Department of Molecular Biology and Biochemistry, University of California, Irvine, CA 92697, USA.

出版信息

Proc Natl Acad Sci U S A. 2009 Aug 18;106(33):13765-9. doi: 10.1073/pnas.0904246106. Epub 2009 Aug 4.
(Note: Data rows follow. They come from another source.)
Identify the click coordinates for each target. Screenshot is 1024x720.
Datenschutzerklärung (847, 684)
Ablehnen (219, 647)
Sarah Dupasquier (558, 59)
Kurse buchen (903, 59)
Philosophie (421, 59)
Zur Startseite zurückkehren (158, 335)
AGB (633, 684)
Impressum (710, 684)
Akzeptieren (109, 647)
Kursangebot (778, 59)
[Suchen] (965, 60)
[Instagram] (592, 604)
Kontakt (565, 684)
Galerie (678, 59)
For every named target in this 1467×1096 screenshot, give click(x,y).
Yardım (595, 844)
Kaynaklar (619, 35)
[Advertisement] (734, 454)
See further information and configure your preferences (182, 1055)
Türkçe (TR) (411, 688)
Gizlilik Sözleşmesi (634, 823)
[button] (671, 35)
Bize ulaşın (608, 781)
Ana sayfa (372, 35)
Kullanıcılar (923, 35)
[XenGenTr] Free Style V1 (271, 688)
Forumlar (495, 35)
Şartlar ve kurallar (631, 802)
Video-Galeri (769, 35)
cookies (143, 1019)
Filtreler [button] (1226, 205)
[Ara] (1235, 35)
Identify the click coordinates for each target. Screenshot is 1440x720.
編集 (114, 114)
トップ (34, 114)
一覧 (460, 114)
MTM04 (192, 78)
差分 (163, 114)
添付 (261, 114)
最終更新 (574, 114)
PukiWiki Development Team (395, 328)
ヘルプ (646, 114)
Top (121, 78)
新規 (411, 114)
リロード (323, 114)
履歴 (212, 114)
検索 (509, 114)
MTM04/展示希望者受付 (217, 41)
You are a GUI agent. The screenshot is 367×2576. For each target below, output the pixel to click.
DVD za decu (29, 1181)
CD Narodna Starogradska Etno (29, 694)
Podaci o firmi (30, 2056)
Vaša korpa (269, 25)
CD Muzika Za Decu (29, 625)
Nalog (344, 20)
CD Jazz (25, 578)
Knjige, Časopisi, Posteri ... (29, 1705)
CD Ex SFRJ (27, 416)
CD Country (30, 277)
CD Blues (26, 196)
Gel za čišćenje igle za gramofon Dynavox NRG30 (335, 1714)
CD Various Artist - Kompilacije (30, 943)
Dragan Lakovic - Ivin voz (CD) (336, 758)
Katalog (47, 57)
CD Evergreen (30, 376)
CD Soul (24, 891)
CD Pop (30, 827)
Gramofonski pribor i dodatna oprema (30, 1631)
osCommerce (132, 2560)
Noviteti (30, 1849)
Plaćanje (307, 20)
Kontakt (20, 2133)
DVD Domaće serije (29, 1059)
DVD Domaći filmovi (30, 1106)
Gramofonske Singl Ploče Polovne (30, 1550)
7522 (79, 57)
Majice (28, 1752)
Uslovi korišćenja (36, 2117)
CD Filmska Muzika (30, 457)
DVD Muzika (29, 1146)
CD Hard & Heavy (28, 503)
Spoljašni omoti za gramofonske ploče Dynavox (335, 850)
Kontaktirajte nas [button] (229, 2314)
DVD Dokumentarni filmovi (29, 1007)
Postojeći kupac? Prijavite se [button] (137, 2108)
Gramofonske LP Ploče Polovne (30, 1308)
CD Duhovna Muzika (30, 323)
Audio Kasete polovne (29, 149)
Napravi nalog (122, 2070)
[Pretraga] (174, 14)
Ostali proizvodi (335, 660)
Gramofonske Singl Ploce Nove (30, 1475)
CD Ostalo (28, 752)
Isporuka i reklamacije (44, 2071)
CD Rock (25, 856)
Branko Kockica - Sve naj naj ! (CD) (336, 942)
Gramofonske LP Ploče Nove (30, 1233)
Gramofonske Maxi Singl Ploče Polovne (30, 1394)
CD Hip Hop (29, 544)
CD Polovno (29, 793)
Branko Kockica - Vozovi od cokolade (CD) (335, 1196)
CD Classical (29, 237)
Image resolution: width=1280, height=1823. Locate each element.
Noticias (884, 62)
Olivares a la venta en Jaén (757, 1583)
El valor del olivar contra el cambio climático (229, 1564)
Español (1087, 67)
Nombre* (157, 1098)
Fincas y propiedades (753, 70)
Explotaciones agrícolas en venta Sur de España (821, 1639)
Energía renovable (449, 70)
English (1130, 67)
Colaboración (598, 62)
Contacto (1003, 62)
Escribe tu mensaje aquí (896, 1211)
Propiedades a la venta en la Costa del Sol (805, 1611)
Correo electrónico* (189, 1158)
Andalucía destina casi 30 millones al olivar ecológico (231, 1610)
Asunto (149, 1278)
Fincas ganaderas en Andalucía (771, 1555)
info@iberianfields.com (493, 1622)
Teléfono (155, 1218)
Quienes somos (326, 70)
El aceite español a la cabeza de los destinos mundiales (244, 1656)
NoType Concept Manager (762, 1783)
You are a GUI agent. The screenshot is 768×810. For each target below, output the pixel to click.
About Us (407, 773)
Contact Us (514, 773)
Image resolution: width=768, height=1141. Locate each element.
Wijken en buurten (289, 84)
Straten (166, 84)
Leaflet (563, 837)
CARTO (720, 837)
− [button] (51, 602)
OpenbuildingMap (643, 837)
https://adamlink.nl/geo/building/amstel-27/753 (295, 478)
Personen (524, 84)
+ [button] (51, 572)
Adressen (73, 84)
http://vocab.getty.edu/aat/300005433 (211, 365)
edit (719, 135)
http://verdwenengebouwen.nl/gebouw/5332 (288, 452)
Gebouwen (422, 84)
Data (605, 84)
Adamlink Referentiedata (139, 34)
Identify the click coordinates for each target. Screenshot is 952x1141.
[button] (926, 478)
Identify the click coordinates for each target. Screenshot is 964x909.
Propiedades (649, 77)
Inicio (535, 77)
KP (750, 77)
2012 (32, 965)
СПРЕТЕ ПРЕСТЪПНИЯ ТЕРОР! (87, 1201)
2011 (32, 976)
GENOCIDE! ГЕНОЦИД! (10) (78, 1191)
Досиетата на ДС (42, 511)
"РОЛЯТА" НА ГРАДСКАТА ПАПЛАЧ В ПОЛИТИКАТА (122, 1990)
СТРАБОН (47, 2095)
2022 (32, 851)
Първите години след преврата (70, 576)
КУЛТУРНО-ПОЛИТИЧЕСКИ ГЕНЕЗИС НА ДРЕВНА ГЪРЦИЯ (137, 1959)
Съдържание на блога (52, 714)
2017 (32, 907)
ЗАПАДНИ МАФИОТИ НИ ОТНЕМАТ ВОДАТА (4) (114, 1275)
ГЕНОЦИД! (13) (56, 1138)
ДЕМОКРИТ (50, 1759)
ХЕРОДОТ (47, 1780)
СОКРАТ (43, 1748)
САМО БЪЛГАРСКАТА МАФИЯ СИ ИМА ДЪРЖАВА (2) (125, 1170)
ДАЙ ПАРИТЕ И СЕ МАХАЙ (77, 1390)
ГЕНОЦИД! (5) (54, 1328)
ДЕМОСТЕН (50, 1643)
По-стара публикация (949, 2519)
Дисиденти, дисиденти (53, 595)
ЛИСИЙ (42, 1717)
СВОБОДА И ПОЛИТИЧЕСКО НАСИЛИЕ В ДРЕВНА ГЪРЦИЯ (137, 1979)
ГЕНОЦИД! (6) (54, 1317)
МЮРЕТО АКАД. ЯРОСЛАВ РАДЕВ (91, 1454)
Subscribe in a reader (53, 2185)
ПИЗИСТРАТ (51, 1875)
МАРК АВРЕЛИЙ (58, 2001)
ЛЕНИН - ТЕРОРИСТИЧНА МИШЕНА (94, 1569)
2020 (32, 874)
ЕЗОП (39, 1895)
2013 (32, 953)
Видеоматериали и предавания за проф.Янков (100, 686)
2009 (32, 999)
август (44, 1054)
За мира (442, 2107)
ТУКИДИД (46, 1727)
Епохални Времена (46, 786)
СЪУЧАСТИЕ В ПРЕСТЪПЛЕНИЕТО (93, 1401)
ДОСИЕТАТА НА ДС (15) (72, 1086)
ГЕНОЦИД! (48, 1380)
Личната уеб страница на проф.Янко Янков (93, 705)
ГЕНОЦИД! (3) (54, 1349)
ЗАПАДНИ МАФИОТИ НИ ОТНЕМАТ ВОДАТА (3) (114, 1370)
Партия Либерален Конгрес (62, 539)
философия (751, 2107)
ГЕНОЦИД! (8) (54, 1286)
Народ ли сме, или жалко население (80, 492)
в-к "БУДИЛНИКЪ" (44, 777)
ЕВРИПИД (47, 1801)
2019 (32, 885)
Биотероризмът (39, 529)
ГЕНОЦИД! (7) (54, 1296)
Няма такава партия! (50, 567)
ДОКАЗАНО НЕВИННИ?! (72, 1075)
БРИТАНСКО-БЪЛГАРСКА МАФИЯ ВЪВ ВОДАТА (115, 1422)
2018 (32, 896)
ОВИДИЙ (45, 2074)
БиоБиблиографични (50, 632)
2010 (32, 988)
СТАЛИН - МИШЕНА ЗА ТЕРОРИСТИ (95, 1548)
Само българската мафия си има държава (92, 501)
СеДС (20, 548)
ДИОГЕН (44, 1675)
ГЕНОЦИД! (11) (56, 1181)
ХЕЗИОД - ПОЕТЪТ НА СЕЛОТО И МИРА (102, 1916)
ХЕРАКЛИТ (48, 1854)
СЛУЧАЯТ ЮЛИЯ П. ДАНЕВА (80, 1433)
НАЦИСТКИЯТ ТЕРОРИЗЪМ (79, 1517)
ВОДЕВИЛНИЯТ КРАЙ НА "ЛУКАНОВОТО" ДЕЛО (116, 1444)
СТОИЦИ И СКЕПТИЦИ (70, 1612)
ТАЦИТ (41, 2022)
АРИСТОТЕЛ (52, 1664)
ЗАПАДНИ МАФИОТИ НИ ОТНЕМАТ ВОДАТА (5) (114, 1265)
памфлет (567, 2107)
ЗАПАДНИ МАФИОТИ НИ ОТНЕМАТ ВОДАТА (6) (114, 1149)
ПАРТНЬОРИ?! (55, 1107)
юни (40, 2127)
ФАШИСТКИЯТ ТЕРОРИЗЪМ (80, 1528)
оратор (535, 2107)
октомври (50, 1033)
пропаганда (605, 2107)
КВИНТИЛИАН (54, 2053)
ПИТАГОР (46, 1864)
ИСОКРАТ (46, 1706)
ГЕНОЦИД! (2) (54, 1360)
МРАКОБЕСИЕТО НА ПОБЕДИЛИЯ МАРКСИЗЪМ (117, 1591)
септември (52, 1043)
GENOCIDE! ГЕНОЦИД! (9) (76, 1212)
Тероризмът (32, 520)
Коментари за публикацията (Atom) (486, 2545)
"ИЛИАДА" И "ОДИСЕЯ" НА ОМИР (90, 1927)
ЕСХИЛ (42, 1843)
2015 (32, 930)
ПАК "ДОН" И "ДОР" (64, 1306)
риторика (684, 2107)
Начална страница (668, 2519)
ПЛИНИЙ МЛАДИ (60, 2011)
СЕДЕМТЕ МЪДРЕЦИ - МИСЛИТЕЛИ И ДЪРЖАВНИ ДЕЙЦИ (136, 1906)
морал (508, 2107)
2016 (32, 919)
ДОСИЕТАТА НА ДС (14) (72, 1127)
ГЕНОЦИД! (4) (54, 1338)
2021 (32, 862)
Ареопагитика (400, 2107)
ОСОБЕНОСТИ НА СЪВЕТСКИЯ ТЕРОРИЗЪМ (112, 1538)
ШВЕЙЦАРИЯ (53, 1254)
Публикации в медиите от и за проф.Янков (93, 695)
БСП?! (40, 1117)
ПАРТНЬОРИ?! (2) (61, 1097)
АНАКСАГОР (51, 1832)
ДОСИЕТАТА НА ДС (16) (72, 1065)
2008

DOI:10.1073/pnas.0904246106
PMID:19666523
原文链接:https://pmc.ncbi.nlm.nih.gov/articles/PMC2728968/
Abstract

Lipid homeostasis in vertebrates is regulated by 3 sterol regulatory element binding protein (SREBP) isoforms. Here, we identify targets of SREBP-1 in mammalian liver using chromatin immunoprecipitation-high-throughput DNA sequencing. Antisera to SREBP-1 were used with liver chromatin from mice fed a high-carbohydrate diet after a fast, which leads to superinduction of hepatic SREBP-1c expression. SREBP-1-DNA complexes were subjected to massive parallel DNA sequencing using the Illumina Genome Analyzer II, resulting in 5.7 million sequence reads. Mapping these reads to the mouse reference genome identified 426 peaks of SREBP-1 binding vs. a control antibody. These binding peaks show a striking enrichment in proximal promoter regions, with 52% located within 1 kb upstream of a transcription start site. A previously undescribed sequence motif (5'-ACTACANNTCCC-3') was present in 76% of the total peaks, and we show that it is a functional SREBP-1 response element. Our analysis also reveals that an Sp1 consensus site is present as a "coregulatory" motif in 50% of the SREBP-1 binding peaks, consistent with previous functional studies. SREBP-1 bound not only to many well-characterized SREBP-1 target genes but to several other previously unknown targets in lipid and carbohydrate metabolism as well as many putative target genes in other diverse biological pathways.

摘要

脊椎动物中的脂质稳态由3种固醇调节元件结合蛋白(SREBP)异构体调控。在此,我们利用染色质免疫沉淀-高通量DNA测序技术鉴定了哺乳动物肝脏中SREBP-1的靶标。将针对SREBP-1的抗血清与禁食后喂食高碳水化合物饮食的小鼠肝脏染色质一起使用,这会导致肝脏SREBP-1c表达的超诱导。使用Illumina Genome Analyzer II对SREBP-1-DNA复合物进行大规模平行DNA测序,产生了570万个序列读数。将这些读数映射到小鼠参考基因组,与对照抗体相比,鉴定出426个SREBP-1结合峰。这些结合峰在近端启动子区域表现出显著富集,52%位于转录起始位点上游1 kb内。在76%的总峰中存在一个先前未描述的序列基序(5'-ACTACANNTCCC-3'),我们证明它是一个功能性SREBP-1反应元件。我们的分析还表明,在50%的SREBP-1结合峰中,Sp1共有位点作为“共调节”基序存在,这与先前的功能研究一致。SREBP-1不仅与许多已充分表征的SREBP-1靶基因结合,还与脂质和碳水化合物代谢中的其他几个先前未知的靶标以及其他多种生物学途径中的许多假定靶基因结合。